Dataset excerpts
= Beginning of Section =

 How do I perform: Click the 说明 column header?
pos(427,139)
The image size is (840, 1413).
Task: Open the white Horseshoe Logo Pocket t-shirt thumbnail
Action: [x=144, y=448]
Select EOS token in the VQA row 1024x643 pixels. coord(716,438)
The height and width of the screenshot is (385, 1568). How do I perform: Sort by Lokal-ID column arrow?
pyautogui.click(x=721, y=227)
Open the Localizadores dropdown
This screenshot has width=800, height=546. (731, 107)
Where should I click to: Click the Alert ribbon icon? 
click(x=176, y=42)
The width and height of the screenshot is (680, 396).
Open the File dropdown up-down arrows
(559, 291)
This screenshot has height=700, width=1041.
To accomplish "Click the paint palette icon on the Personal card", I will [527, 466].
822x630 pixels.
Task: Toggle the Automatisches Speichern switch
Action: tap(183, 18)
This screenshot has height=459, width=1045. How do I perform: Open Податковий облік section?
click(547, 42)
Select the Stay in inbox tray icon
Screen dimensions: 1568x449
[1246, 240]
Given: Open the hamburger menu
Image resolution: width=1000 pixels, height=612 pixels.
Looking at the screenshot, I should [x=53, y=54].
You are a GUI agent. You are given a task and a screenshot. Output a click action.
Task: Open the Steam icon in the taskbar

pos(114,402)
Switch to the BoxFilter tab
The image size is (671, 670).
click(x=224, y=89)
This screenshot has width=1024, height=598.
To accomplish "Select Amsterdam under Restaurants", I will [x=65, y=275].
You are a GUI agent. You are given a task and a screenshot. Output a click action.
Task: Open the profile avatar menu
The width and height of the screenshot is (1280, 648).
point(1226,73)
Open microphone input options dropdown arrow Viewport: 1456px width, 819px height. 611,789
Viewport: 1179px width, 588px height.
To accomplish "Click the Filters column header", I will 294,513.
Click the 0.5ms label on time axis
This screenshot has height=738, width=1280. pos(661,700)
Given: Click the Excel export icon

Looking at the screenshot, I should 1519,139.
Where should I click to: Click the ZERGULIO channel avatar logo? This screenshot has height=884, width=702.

= End of Section =

What to do
Work out how many lines of the data above hold the word "Viewport", and write only the count.

Response area
2